In the entries below, find the line containing "How do I perform: Click" and the line containing "Expand the 7:00PM Gaslight listing chevron". Copy those two lines and everything between them exactly, without the pictures.

## SUPPLIED MATERIAL

▽

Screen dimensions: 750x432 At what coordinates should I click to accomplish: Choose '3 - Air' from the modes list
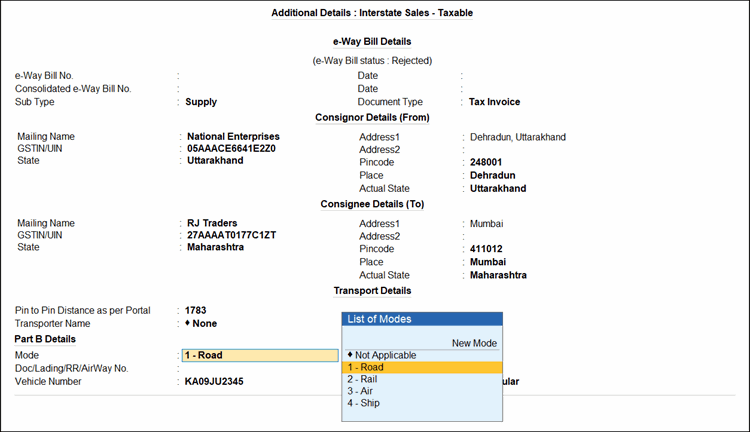pos(359,391)
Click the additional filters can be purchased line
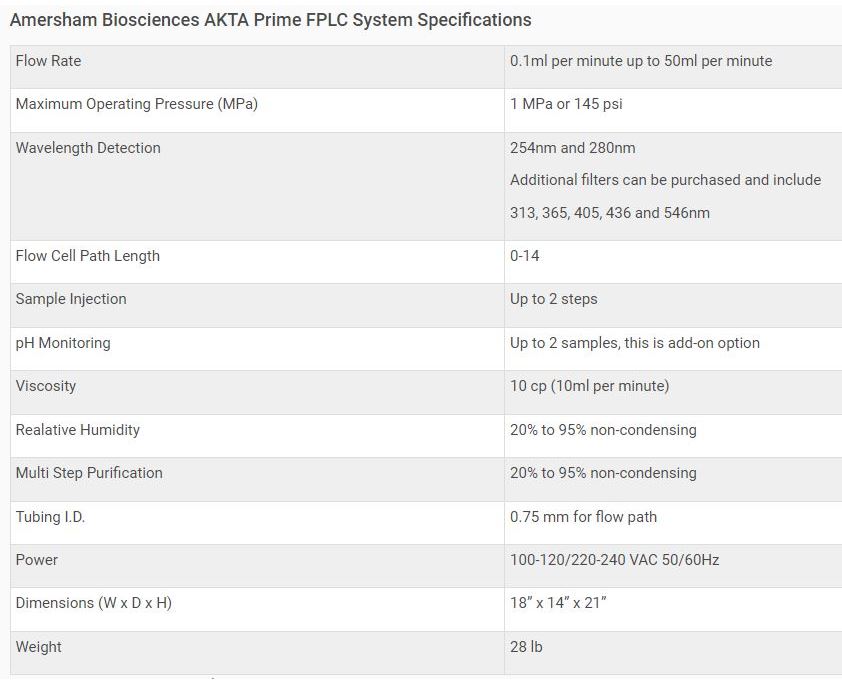 (x=665, y=180)
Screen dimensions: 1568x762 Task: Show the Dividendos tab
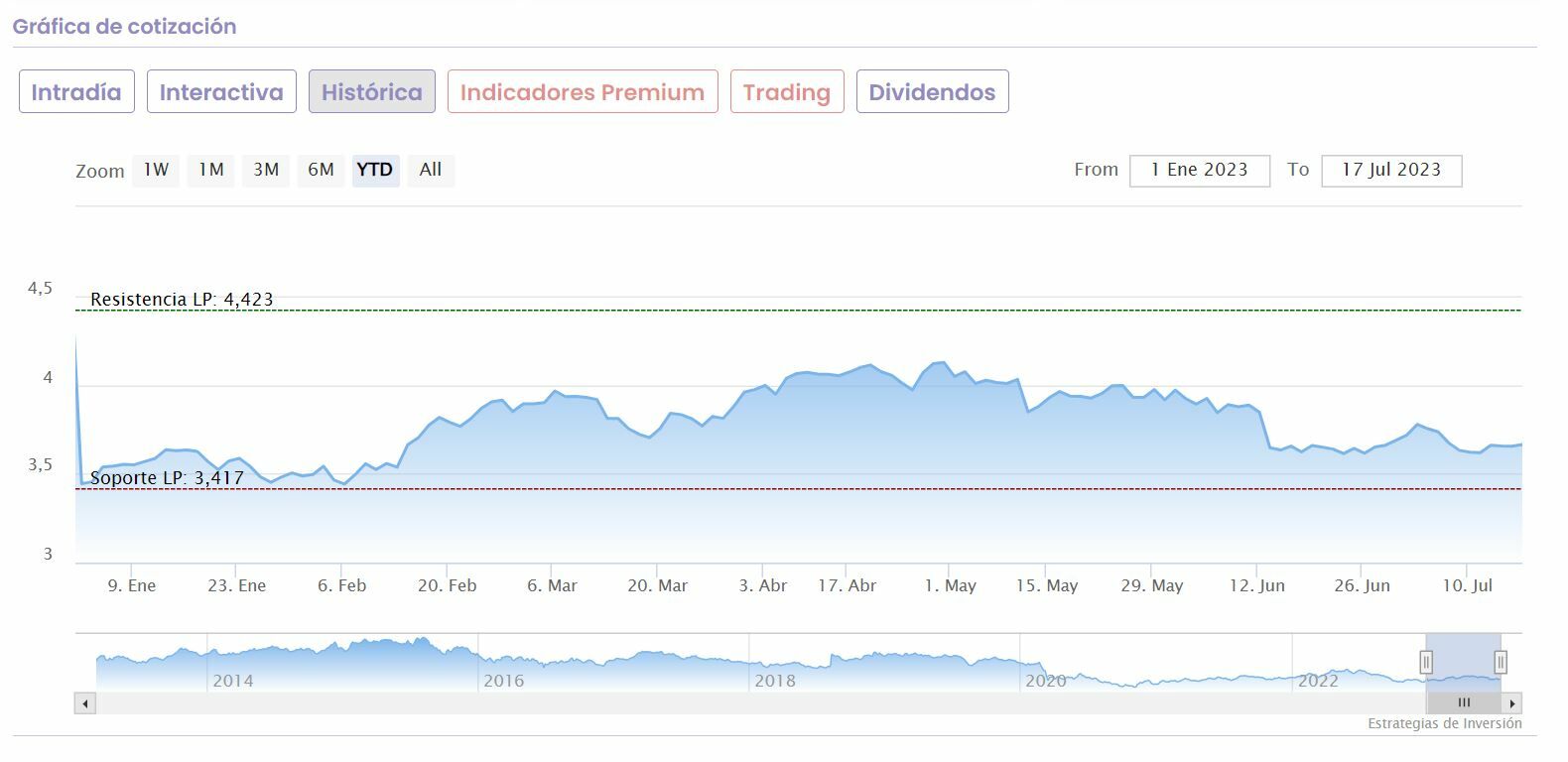(x=932, y=91)
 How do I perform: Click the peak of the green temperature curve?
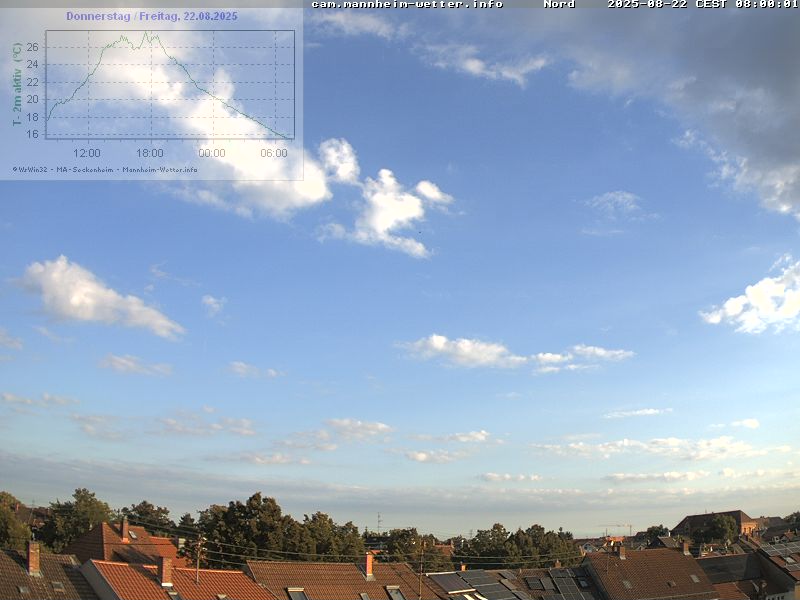[x=145, y=33]
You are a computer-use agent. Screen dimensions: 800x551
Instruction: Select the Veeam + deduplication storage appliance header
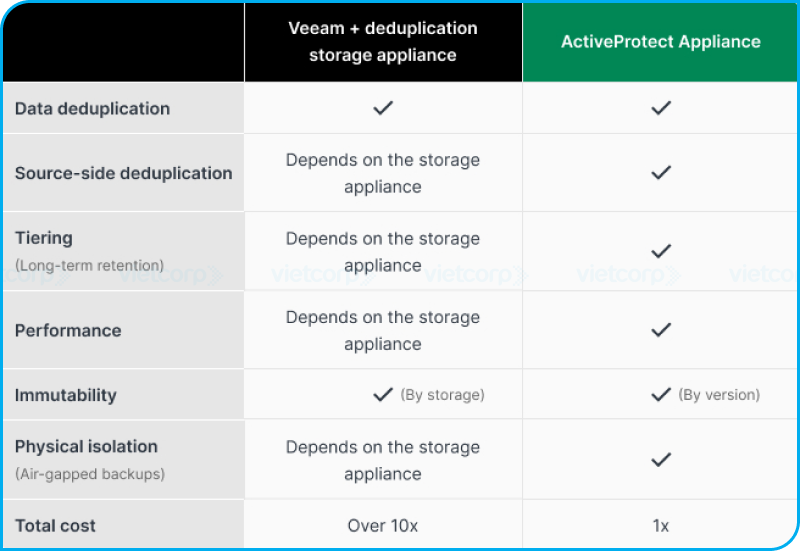(383, 42)
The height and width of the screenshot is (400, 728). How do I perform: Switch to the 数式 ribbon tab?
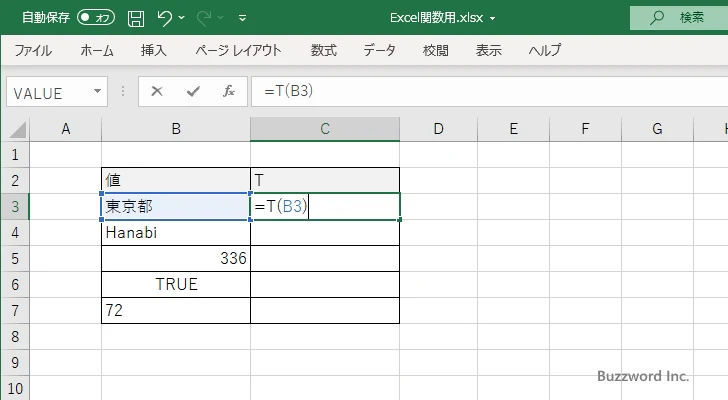pos(323,50)
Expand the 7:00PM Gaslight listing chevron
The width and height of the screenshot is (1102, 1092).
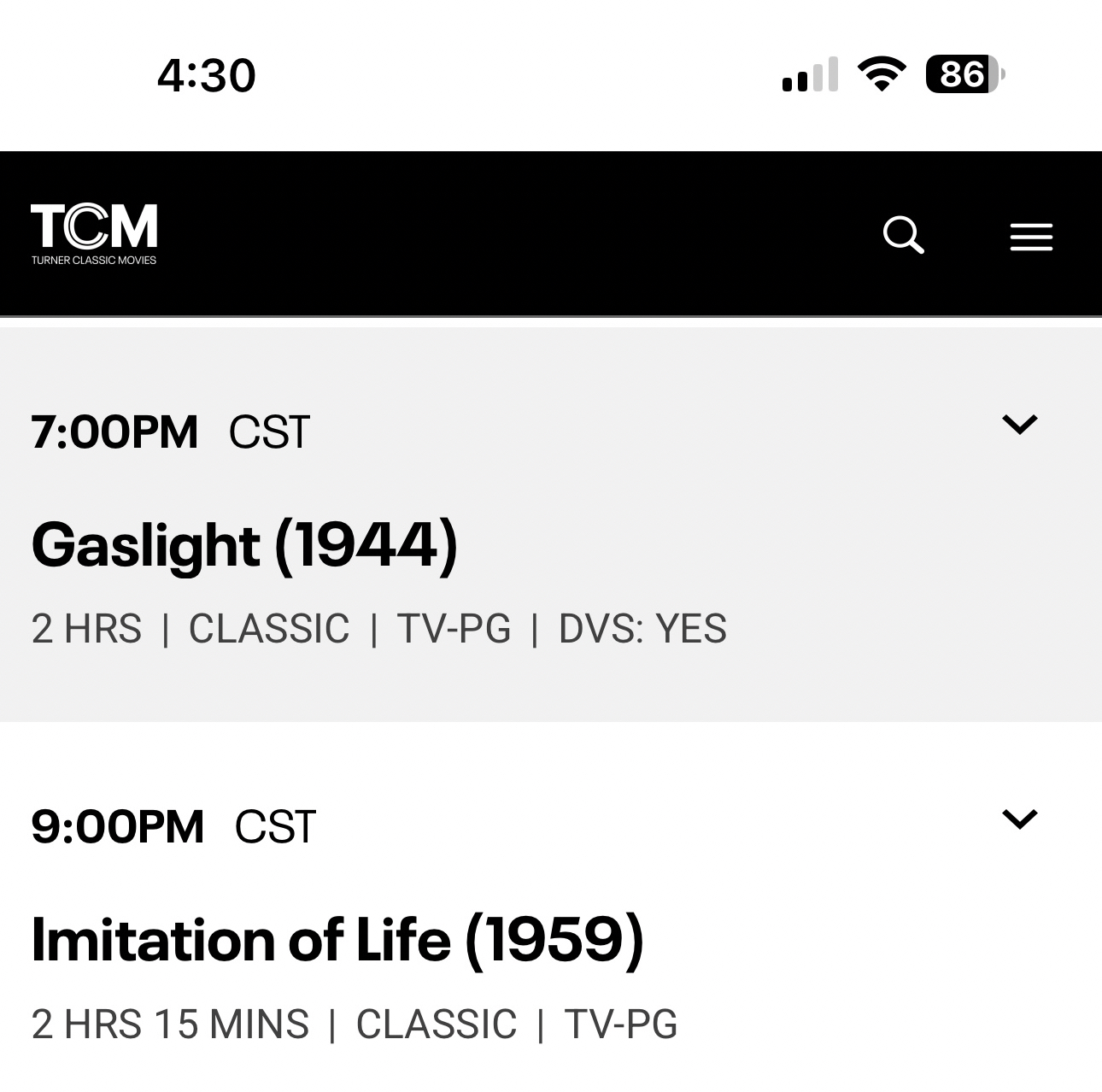tap(1019, 424)
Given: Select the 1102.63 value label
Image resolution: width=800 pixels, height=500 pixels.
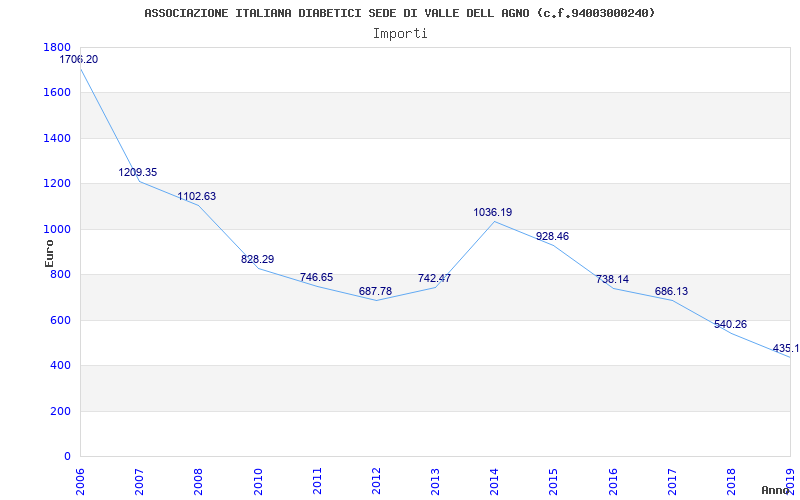Looking at the screenshot, I should pos(197,196).
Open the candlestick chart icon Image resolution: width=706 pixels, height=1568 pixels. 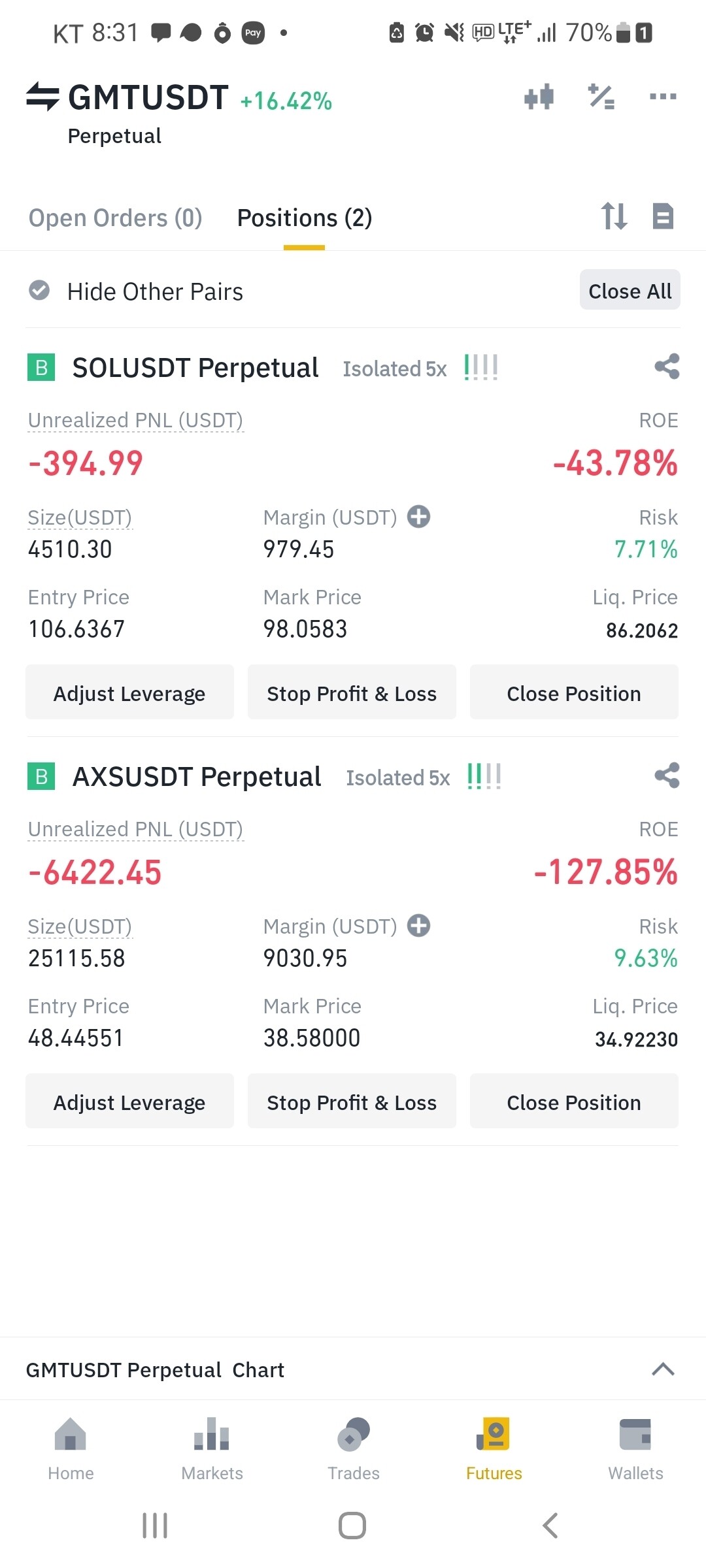539,97
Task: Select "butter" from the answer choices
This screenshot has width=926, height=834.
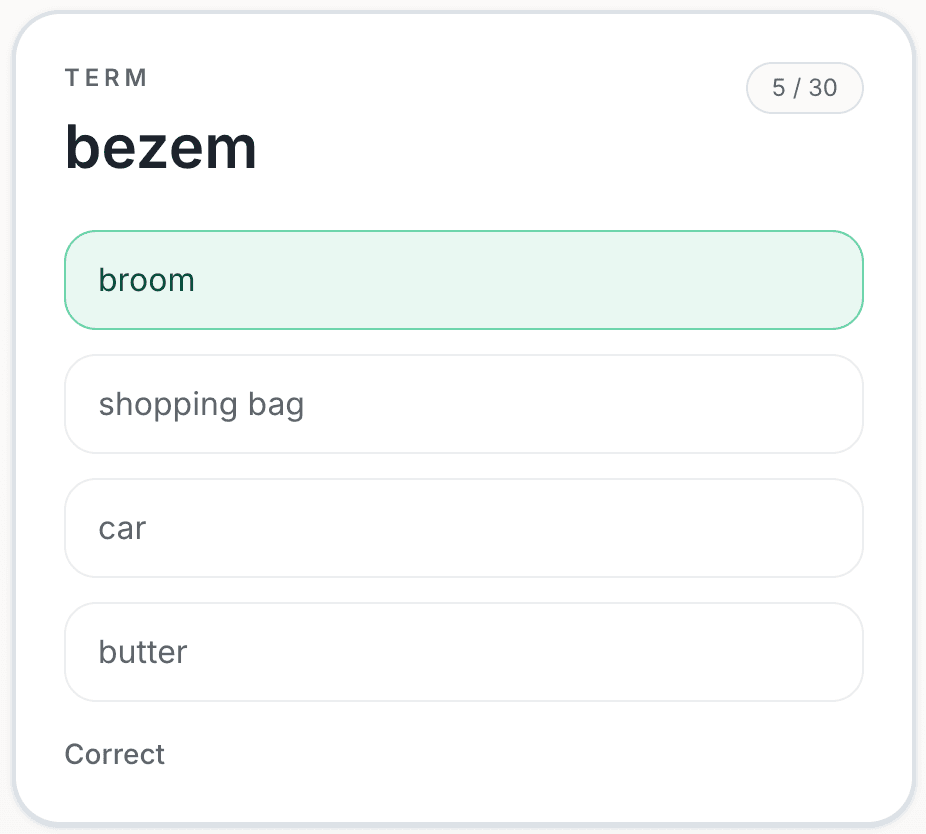Action: click(463, 652)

△

## RESPONSE FOR THIS EXERCISE
 How do I perform: Click the peak of the green temperature curve?
[x=145, y=33]
You are a computer-use agent. Screen dimensions: 800x551
Instruction: Select the Veeam + deduplication storage appliance header
(383, 42)
The height and width of the screenshot is (400, 728). How do I perform: Switch to the 数式 ribbon tab?
pos(323,50)
Expand the 7:00PM Gaslight listing chevron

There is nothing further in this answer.